Edward Bulwer-Lytton: The Last Days of Pompeii

BOOK THE THIRD
9. Chapter IX (continued)

A fire burned in the far recess of the cave; and over it was a small cauldron; on a tall and thin column of iron stood a rude lamp; over that part of the wall, at the base of which burned the fire, hung in many rows, as if to dry, a profusion of herbs and weeds. A fox, couched before the fire, gazed upon the strangers with its bright and red eye--its hair bristling--and a low growl stealing from between its teeth; in the centre of the cave was an earthen statue, which had three heads of a singular and fantastic cast: they were formed by the real skulls of a dog, a horse, and a boar; a low tripod stood before this wild representation of the popular Hecate.

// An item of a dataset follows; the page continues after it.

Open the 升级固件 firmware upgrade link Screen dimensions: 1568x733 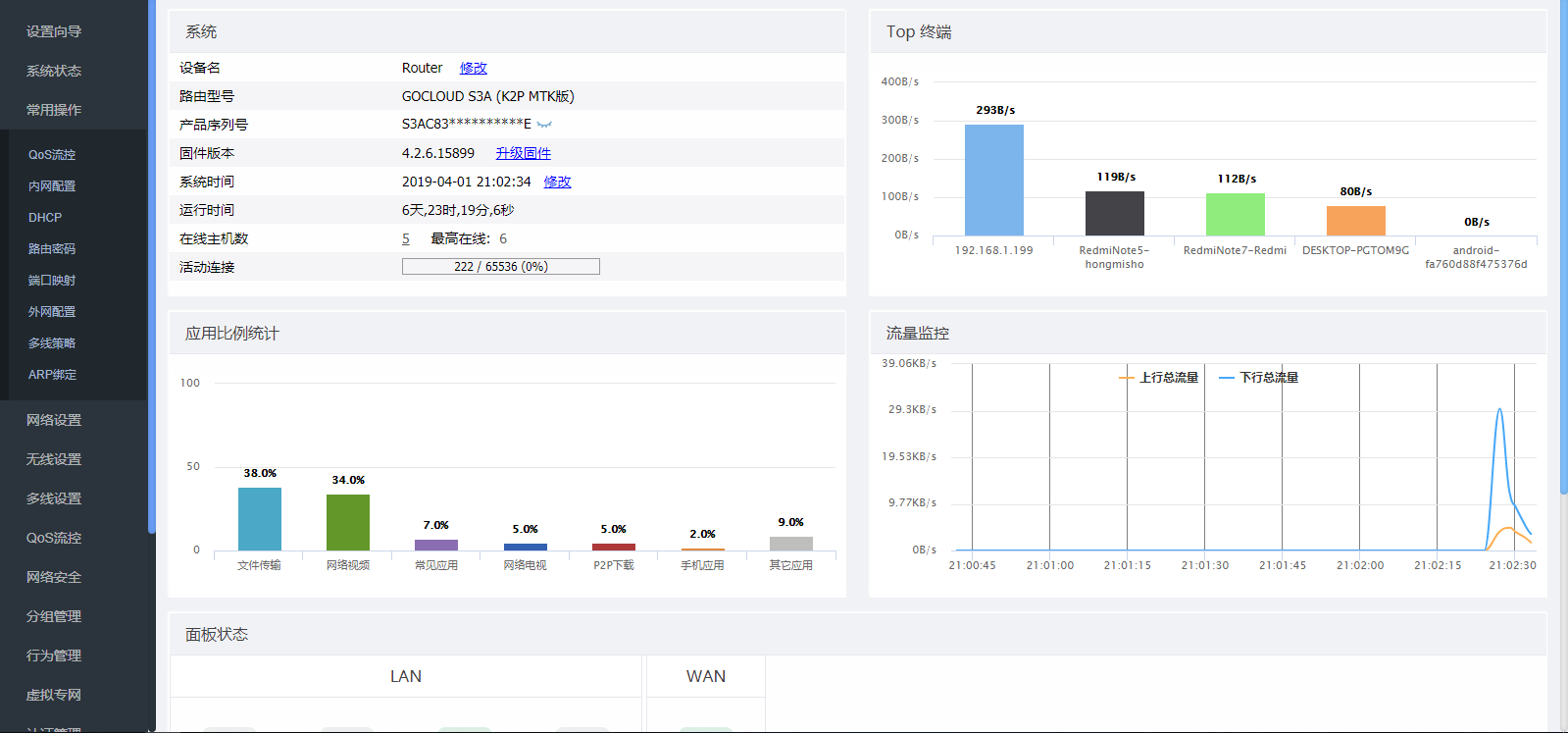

But it was not these appendages and appliances of the cave that thrilled the blood of those who gazed fearfully therein--it was the face of its inmate. Before the fire, with the light shining full upon her features, sat a woman of considerable age. Perhaps in no country are there seen so many hags as in Italy--in no country does beauty so awfully change, in age, to hideousness the most appalling and revolting. But the old woman now before them was not one of these specimens of the extreme of human ugliness; on the contrary, her countenance betrayed the remains of a regular but high and aquiline order of feature: with stony eyes turned upon them--with a look that met and fascinated theirs--they beheld in that fearful countenance the very image of a corpse!--the same, the glazed and lustreless regard, the blue and shrunken lips, the drawn and hollow jaw--the dead, lank hair, of a pale grey--the livid, green, ghastly skin, which seemed all surely tinged and tainted by the grave!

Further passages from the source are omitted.